Now, she was in a bedroom, standing on tiptoe on a cushioned footstool to dust off the top of a massive mahogany dresser. Her foot slipped from the stool and her hand flailed briefly before she caught her balance, but not before it sent a silver jewelry tree flying. The thing landed with a clank and a tinkle on the tiled floor. Margaret knelt to inspect the damage: the jewelry tree seemed to have been holding a single piece, a massive, chunky, begemmed necklace. Fashion police from earth might have called it a "statement piece." Margaret thought she'd never seen anything so loud and gaudy in her life. She imagined that it would weigh heavily on the neck of whatever rich lady had the bad taste of wearing it. The thing was made up of multiple strands of alternating pearls, golden and silver beads, and many-colored sparkling gems. Or at least it had been. The golden clasp of the necklace was bent, and several of the strands had snapped, resulting in a scattering of precious stones and metals across the floor.

"No. Ah, no." Gudrun had rushed in at the sound from where she'd been working across the hall. "Margaret, you're alright?"

"I'm fine. I'm sorry. I broke this necklace. I was trying to clean the top of the dresser, but I slipped. I need to pick up the pieces. I can get it to a jeweler -- are there jewelers here?"

Gudrun nodded, and rubbed a hand on her face in despair. "Aye, there are, but there isn't a jeweler in the whole capital who'd work on this damn thing and risk mucking it up. Come, help me gather up the pieces, and we'll go to Yrla." It turned out that Yrla knew a woman who knew a man who knew a smith from some place called Nidavellir, and that they might be able to bribe this smith to work on the necklace with a generous offering of gold and pie.

It wasn't until later that afternoon that the necklace's owner discovered the mishap. Margaret was getting the walking tour of the laundry (Yrla and Gudrun had decided, regretfully, that she would be better suited to work that didn't bring her into contact with fragile things) when a high, piercing wail rent the air. She turned to her new supervisor.

"Is someone being murdered?" 

Gerd's face had gone pale. A few minutes later one of the kitchen boys half-tripped down the stairs into the laundry.

"Come see this, hurry!" He was breathless with laughter. At once the entire staff stampeded out of the laundry after him. Margaret sidled her way to the front of the herd (there were some advantages to being the second shortest person in Asgard, after Yrla). The kitchen boy looked back at her.

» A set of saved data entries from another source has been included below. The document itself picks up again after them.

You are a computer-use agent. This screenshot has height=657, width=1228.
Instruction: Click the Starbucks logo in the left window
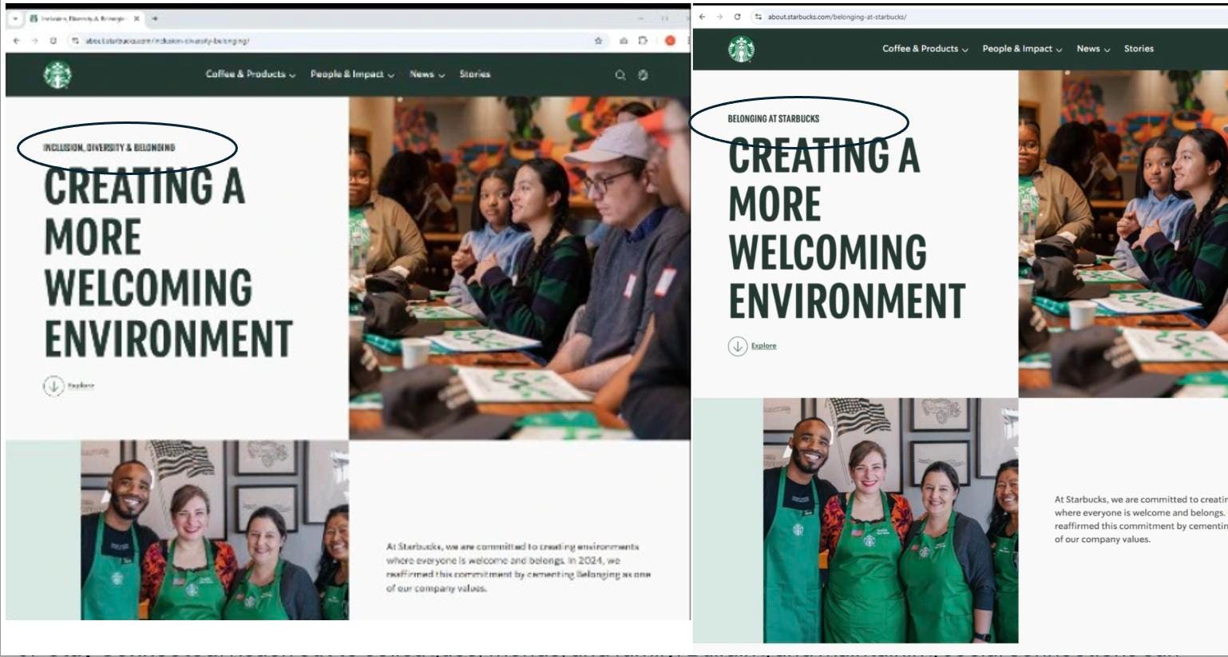[x=57, y=75]
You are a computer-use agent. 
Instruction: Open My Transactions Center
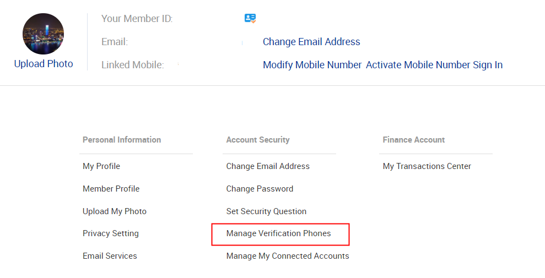(427, 166)
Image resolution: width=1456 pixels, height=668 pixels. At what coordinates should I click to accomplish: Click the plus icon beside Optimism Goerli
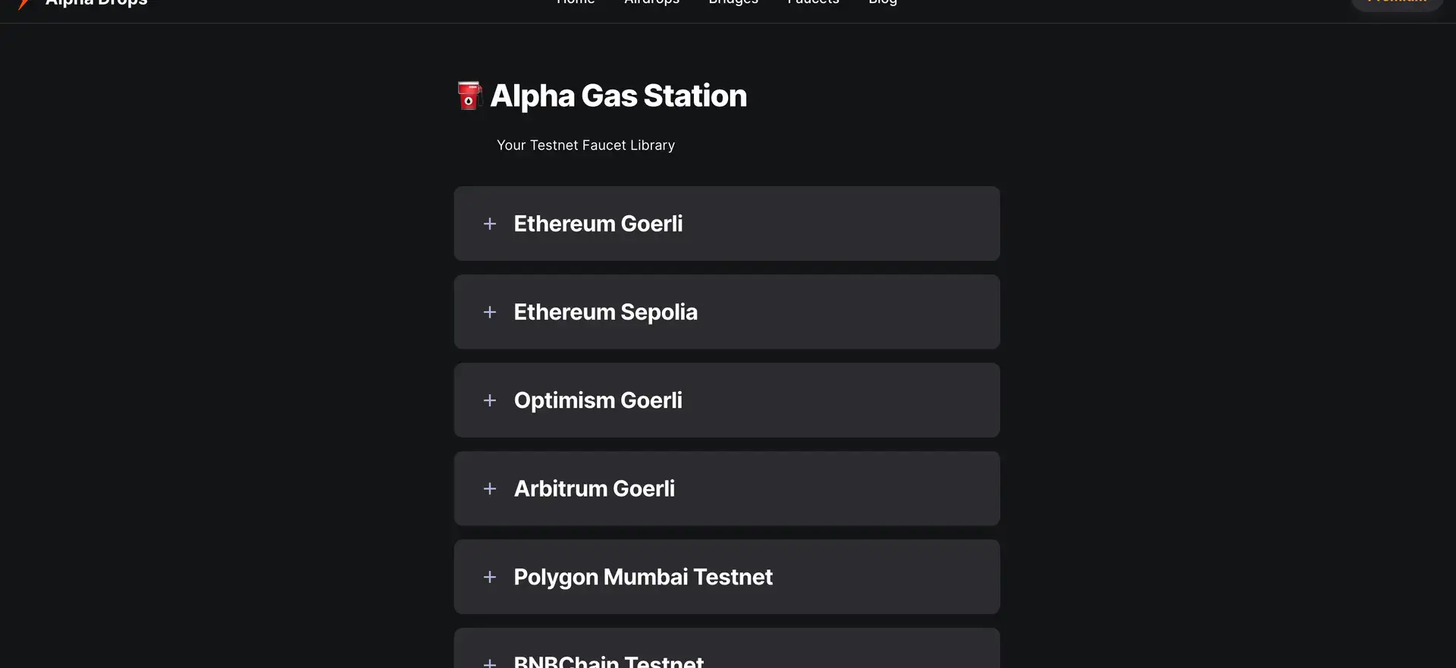(x=490, y=400)
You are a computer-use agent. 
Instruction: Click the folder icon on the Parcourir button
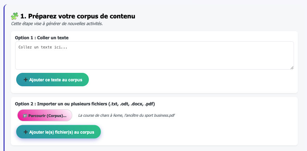click(x=25, y=116)
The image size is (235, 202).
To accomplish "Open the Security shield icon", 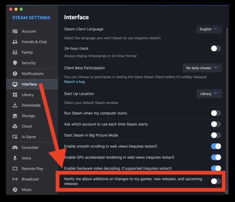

"Her ladyship's gone mad again!" They followed another piercing yowl to the central hallway, in time to see a woman with a voice like a Nazgûl dragging a man by his ear up the hall. He stumbled to his knees, she turned and shrieked insults in his face in a foreign language, yanked him by the collar, and made her ferocious way forward.

"Oh, me, but that poor boy is going to take the fall for it, he is." Yrla had appeared at Margaret's shoulder, wringing her hands.

"He's a stubborn fellow," kitchen boy said. The man had stumbled again and fallen on his rear, where he appeared to give up, cross his arms over his chest, and let the woman drag him bodily into the great hall.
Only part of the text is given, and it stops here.